I have no idea why it jumped on Monday since there wasn’t really any news (other than the bonus fiasco). But a 66% jump (from last week’s close) is juicy and as a daytrader, even if you can catch a fraction of it, you’re set.
Even if we ignore Friday’s close and only take it from the gap up open on Monday to the close, it was a 36%. Not too shabby. The intraday high at the magical, round number $1.00 - something really special about round numbers that acts almost like a magnet. The more you watch it, the more you see this stuff.
You don’t want to chase a runaway train so watching for an entry point is crucial. A great, low risk entry point was available at around 10:20 AM (green arrow). Price action paused and then retraced slightly with volume dropping off. If you notice, there was some resistance at $0.60, which was then broken to the upside. This then would have acted as support. So placing a stop under it would have allowed you to define your risk levels intelligently.
No one really knew, of course, that this would turn out to be a huge wide range, trending day. But the tip-off was the incredible volume, as well as the large gap up open. AIG had already put in a bottom last week and rallied impressively already from its low of $0.33 so there was something afoot.
Just so we’re all on the same page… on February 27, 2001 the SEC, at the behest of the NASD and NYSE, instituted a set of restrictions which limited daytrading to those accounts which hold $25,000 or more. To mitigate the outcry, they allowed 4:1 intraday leverage (before we only had 2:1).
This came to be known as the Pattern Day Trader rule (PDT):
Anyone who wishes to buy and sell a security four or more times in any five consecutive business day period must have $25,000 or more in their account.
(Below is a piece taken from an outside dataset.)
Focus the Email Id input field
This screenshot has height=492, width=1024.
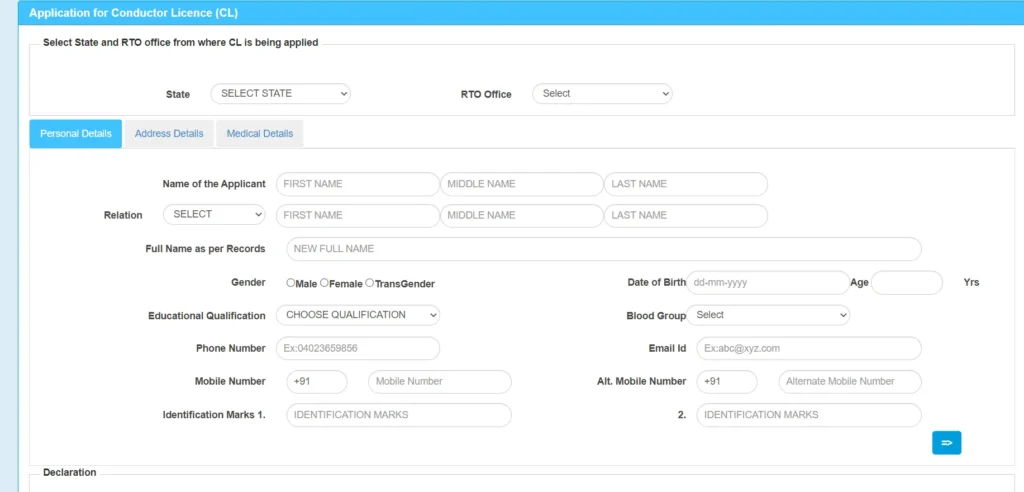(x=808, y=348)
But… if you really, really want to daytrade and just don’t have $25,000 lying around (or maybe you have the sum but prefer to use it elsewhere) there is a way to get around this law. The key is that this is a US law and it only applies within the US. If you open an account with a foreign broker who has chosen to not apply the PDT rule, you’re free to trade as much as you like with a lower balance.
I’m sure there are many. One that I know of is Alliance. I have never used them myself but have heard good things about them from other traders. They are based in Jamaica and are registered with the regulatory authority there (Financial Services Commission).
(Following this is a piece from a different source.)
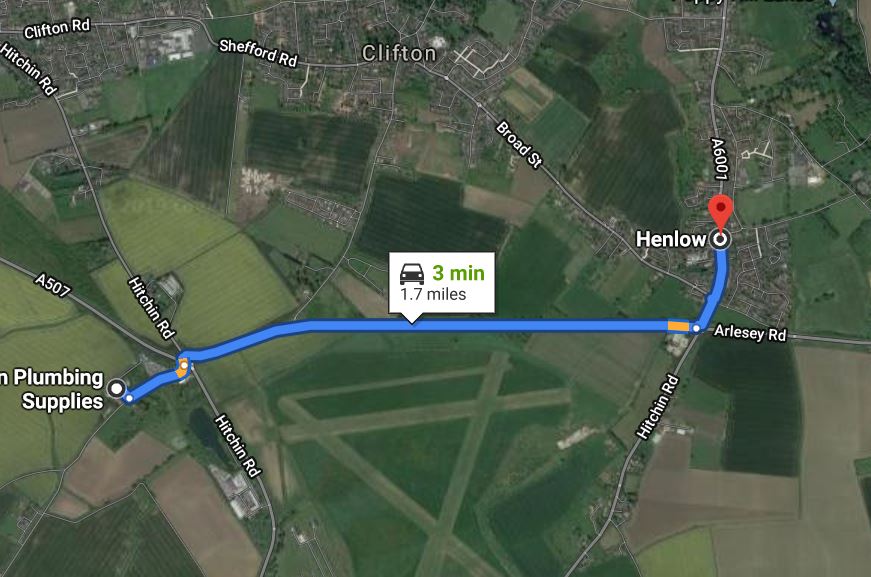Click the Shefford Rd road label
871x577 pixels.
coord(258,53)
As far as I know, they are not registered with any US regulatory authority. And go to great lengths to not (appear as though they) actively solicit customers from overseas. But if you apply and open an account, they won’t turn you down. I guess it must be that world famous Jamaican hospitality.
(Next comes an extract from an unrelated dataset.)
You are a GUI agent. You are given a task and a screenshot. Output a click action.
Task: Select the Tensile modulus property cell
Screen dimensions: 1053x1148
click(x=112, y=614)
The biggest advantage is that you can open a margin account with as little as $2,000 US and get 4:1 intraday leverage (!). Another bonus is that you can short on a downtick! The downside is that if anything goes wrong, you are subject to Jamaican law. And there is no SIPC insurance. There’s also the not-so-cheap commissions (about $16 round trip for 500 shares). But if you ask them nicely, you can negotiate the rates down to a more reasonable level.
As always, perform due diligence. Don’t take anyone’s word for anything.
My expert opinion is that it is perfectly legal for a US citizens to have an account with them (but since I got my Doctorate of Jurisprudence at Regent University I know as much about the law as a small, forest dwelling, rodent).